Updating VMware Cloud Foundation (VCF) from 5.1.0 to 5.1.1

I recently upgraded a nested lab from VMware Cloud Foundation (VCF) 5.1.0 to 5.1.1. A few lessons were learned along the way, and I’m going to document those below.

Step 0 – Validate the environment

My VCF lab had been powered down for a couple of months and during that time many of the credentials expired. The SDDC Manager has the ability to rotate credentials automatically, but I do not have that configured, and it likely would not have worked (since everything was powered off). One expired credential was the root user for VCSA. Typically, when I log into my lab and the root password has expired, I’ll change it temporarily to something complex, delete the /etc/security/opasswd file (which contains password history) and then set the password back to my default lab value. However, with this vCenter Server 8 I was unable to use my trusty lab password due to complexity requirements. I found a couple places (https://www.reddit.com/r/vmware/comments/186lrdc/comment/kicbdxm/, https://virtuallythatguy.co.uk/how-to-change-vcsa-root-password-and-bypass-bad-password-it-is-based-on-a-dictionary-word-for-vcenter-vcsa-root-account/) which mentioned settings in /etc/security/pwquality.conf. This file did exist on my VCSA, so I changed these parameters:
dictcheck = 0 # changed from 1 to 0
enforcing = 0 # was commented out, uncommented and changed from 1 to 0

This allowed me to reuse my standard password. After doing so, I restarted the VCSA and SDDC Manager for good measure and confirmed that both UIs were responsive.
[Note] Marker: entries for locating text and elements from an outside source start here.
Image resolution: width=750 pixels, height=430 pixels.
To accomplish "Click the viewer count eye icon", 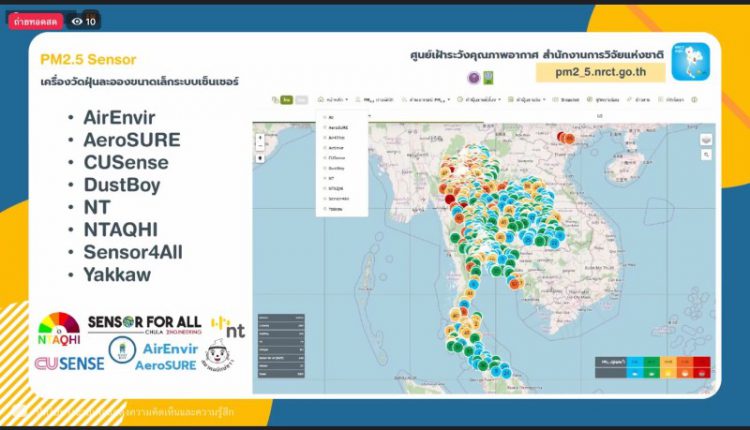I will tap(77, 20).
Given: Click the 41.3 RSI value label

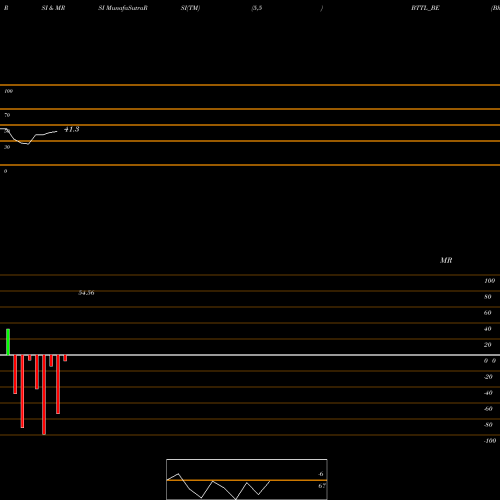Looking at the screenshot, I should click(x=72, y=129).
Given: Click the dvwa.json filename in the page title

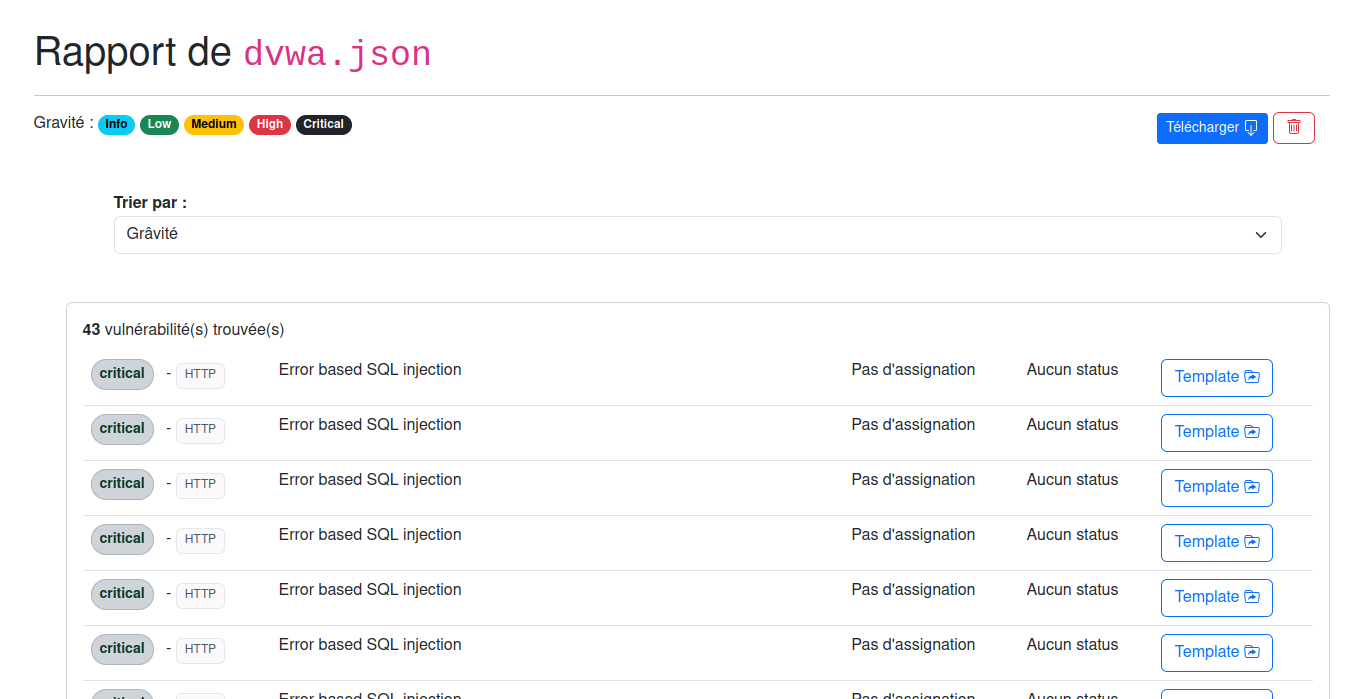Looking at the screenshot, I should pos(337,54).
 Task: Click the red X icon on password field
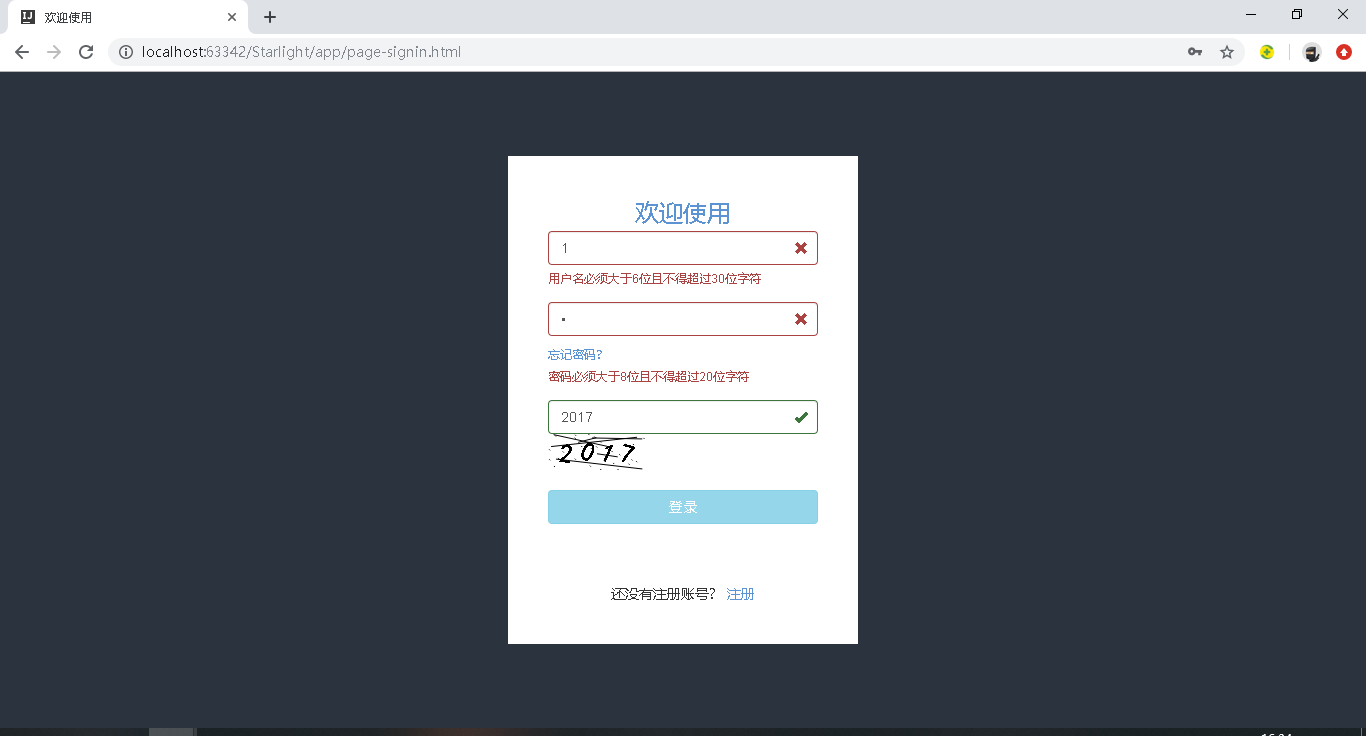pyautogui.click(x=800, y=319)
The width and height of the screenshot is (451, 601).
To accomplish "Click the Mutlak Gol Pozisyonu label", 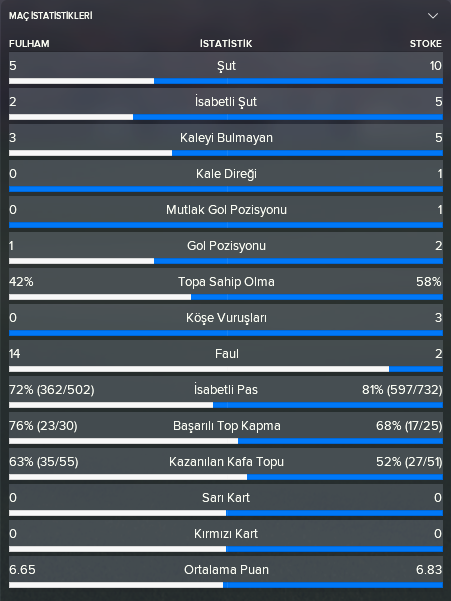I will (x=226, y=210).

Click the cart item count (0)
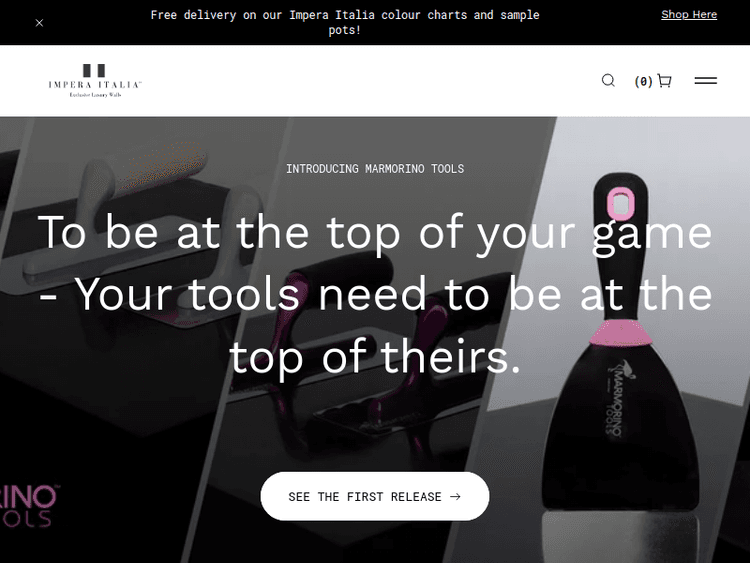(643, 81)
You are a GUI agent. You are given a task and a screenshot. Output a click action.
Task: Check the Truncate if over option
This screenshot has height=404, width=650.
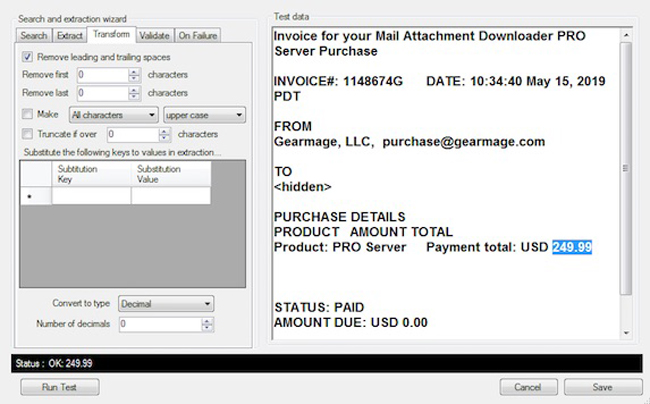pyautogui.click(x=27, y=134)

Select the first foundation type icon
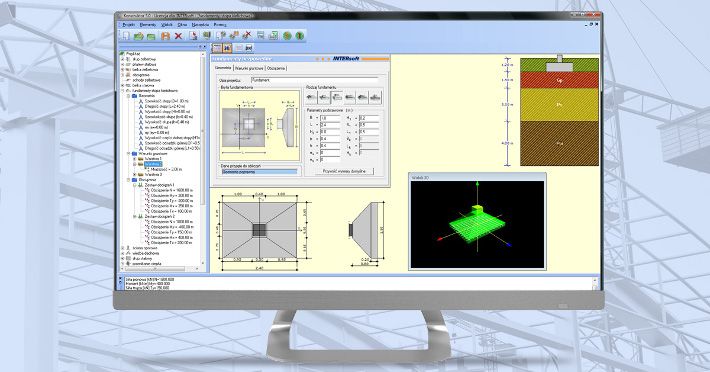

Once the SDDC Manager was online, it showed that several other credentials (NSX Manager & Edge admin/audit/root, backup SFTP, etc) had been disconnected & were no longer working. I cycled through the various endpoints, changing passwords and ‘remediating’ the password from within SDDC Manager.

For some NSX credentials I was running into an error with remediation stating credentials were incorrect, even though I knew they had been updated. I found this article: https://kb.vmware.com/s/article/88561 which described an NSX API lockout-period, so I followed the resolution in the KB article to finish the password remediation.

Step 1 – Complete pending tasks

Running a precheck for upgrade showed a compatibility validation error for the SDDC Manager, NSX Manager, and vCenter Server components. The details of one error said Check the operationsmanager logs and if this issue persists contact VMware support. Reference token: UNVO1U.

Since the issue was related to compatibility, I first ran /opt/vmware/sddc-support/sos --version-health I had wanted to confirm that the running versions were expected versions. (Including command output below for reference).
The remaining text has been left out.